4ストエンジンいじりの入門的モデルで知られるホンダの横型エンジン搭載モデル。スーパーカブに始まり、ダックス、モンキー、シャリィ、モトラ、ジョルカブなどなど、その他にも様々なモデルに搭載されてきたが、ここでは12ボルト仕様になってからのAB27モンキー用シリンダーヘッドの組み立ててみた。部品仕様に違いはあるが、他のモデルでも構造はほぼ同じなので、組み立て作業時の参考にして頂ければと思う。

カーボン除去洗浄とオイル汚れ落とし後の仕上げ洗い

カーボン除去や分解時のオイル汚れを洗い流したら、ロングノズルのパーツクリーナーを利用して、燃焼室内、バルブガイド内はもちろん、オイル通路内などなども徹底的に洗い流し、小さなゴミが残らない状態で組み立て作業に入ろう。作業者の手もしっかり洗うように心掛けよう。

新品部品へ必ず交換したいステムシール

吸排気バルブガイドにはステムシールをセットするが、バルブを抜き取る分解作業を行った時には、新品ステムシールに交換するのが基本である。シールリップが痛むとオイル下がりの原因になるからだ。プライヤーなどでステムシールを摘んでセットすると、シールリップにダメージを与えてしまう恐れがあるため、ステムシールをセットする際には「指先の腹」部分で確実に押し込もう。カチッとはまる感触が伝わってくるはずだ。吸排気バルブをセットする際には、脱脂洗浄状態でそのまま組み込むのではなく、ガイド内部やステム部分に組み立てオイルを塗布して組み込むのが基本中の基本である。こんな際にスプレーオイルは使い勝手が良好だ。

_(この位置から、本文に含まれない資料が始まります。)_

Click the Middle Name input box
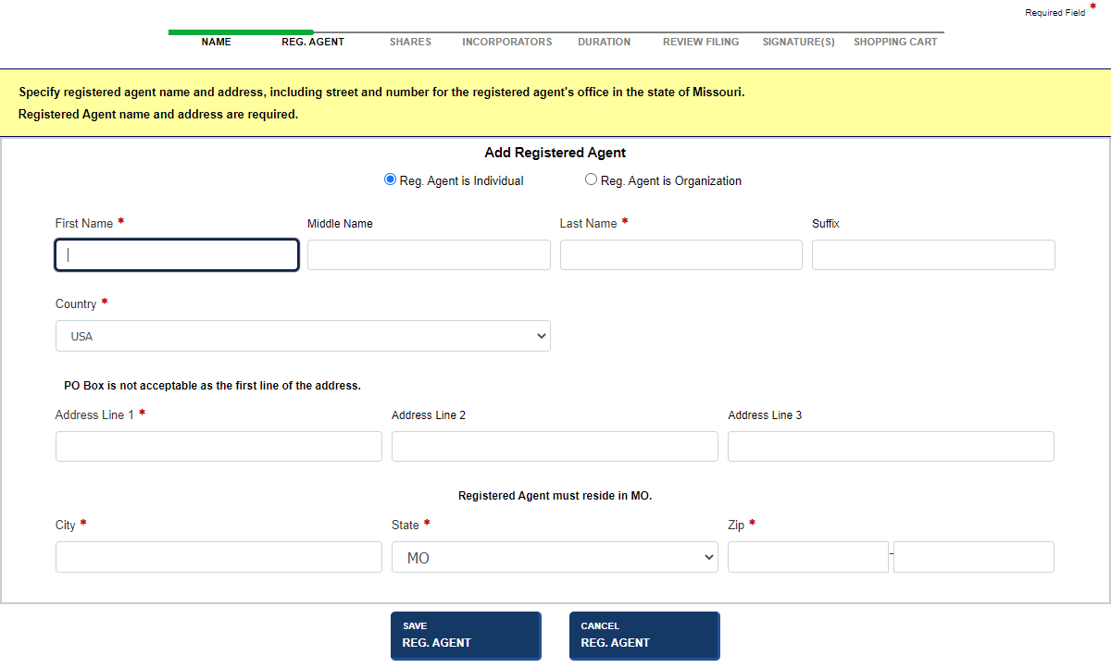 point(428,254)
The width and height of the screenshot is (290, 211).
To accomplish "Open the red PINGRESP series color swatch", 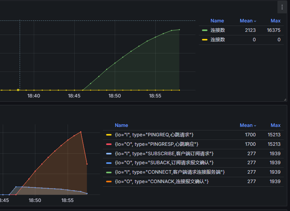I will 109,144.
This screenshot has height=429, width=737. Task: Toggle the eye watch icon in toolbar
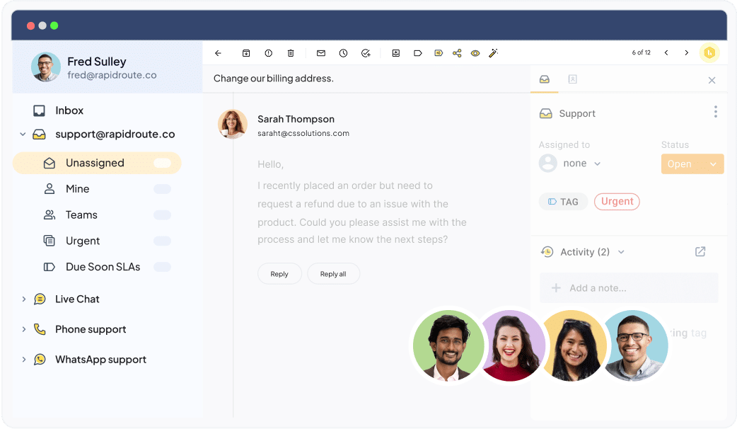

バルブスプリング端面の片側にペイントがある場合は、ペイント側を上(リテーナー側)にして組み込もう。AB27系のモンキーエンジンは、シングルバルブスプリングだが、6V時代はダブルスプリング仕様だった。

バルブスプリングリテーナーのセットは慎重に

吸排気バルブのセットアップは、シリンダーヘッドの組み立て作業における、ある意味「ハイライト」でもある。今回は横型エンジン専用のセットアップツールを利用するため、まずは洗浄したリテーナーに、洗浄したコッターを仮組みする。仮組みしたリテーナーをバルブスプリングの上に載せ、その状態を保ちながら専用セットアップツール「バルブコッター装着ツール」を利用する。この専用工具は使い勝手が良好だ。具体的には、組み込むバルブの傘を指先で押し(燃焼室側)、専用ツールをリテーナーに当てながら真っ直ぐにグイッと押し込む。するとスプリングが縮みコッターが食い込むと、カチッと音が聴こえる。

ステムエンドを軽く叩いて落ち着かせる

カチッとハマった感触があったからと言って、100%信用しない方が良い。ここではM8のボルトをステムエンドに押し付け、ハンマーで軽く叩いて衝撃を与え、コッターがしっかり組み込まれていることを確認する。この確認は重要な作業だ。この確認時には、リテーナーに触れたり衝撃を与えず、あくまでステムエンドらみに衝撃を与えるようにしよう。ボルト利用ではなくステム径とほぼ同じサイズ平ポンチで叩くのがベストだ。

カム山摺動部へはモリブデングリスを塗布

吸排気バルブを組み込み、セット状況の確認を終えたら、カムシャフトを組み込む。左右のジャーナルベアリングにオイルを塗布し、指先でベアリングがスムーズに回るか確認しよう。カムホルダーにカムシャフトをセットしたら、カム山部分に二硫化モリブデングリスを薄く塗ろう。モリブデングリスは少量で効果を得られるので、無駄に多く塗らないこと。ロッカーアームをセットしつつ、ロッカーシャフトを押し込む。シャフト片側の内側にはM8サイズのネジ山があるので、組み込み時はM8ボルトでシャフトを保持しながら押し込むのが良い。反対側にはネジが無いので、セット時には向きを間違えないようにしよう。ロッカーシャフトを組み込む際にもモリブデングリスを薄く塗布する。吸排気ロッカーアームがセットできたらサブASSY完了である。エンジンへ組み込むまで、カムやロッカーシャフトが抜けないように保管するが、梱包用ラップを巻き付けておくのも良い。

POINT

  • ポイント1・組み立て前には部品の洗浄と同時に手や指先も洗おう 
  • ポイント2・吸排気バルブの組み立て時にはステムシャフトへのオイル塗布を忘れない
  • ポイント3・ バルブコッターのセットは慎重に行おう。組み込み後はステムエンドを軽く叩き、コッターを落ち着かせよう

排気ガスと一緒に白い煙が噴き出す際は、バルブステムシールの摩耗やピストンリングの摩耗、または、ガスケットの潤滑通路から漏れたエンジンオイルが、燃焼室内へ流れ込んでいる、などなどが考えられる。エンジン組み立て直後から白煙が噴き出すような場合は、ガスケットやOリングのズレや潰れなども考えられるが、ある程度の距離を走っているエンジンの場合は、ピストンリングの摩耗やステムシールリップの摩耗が主な原因だと考えられる。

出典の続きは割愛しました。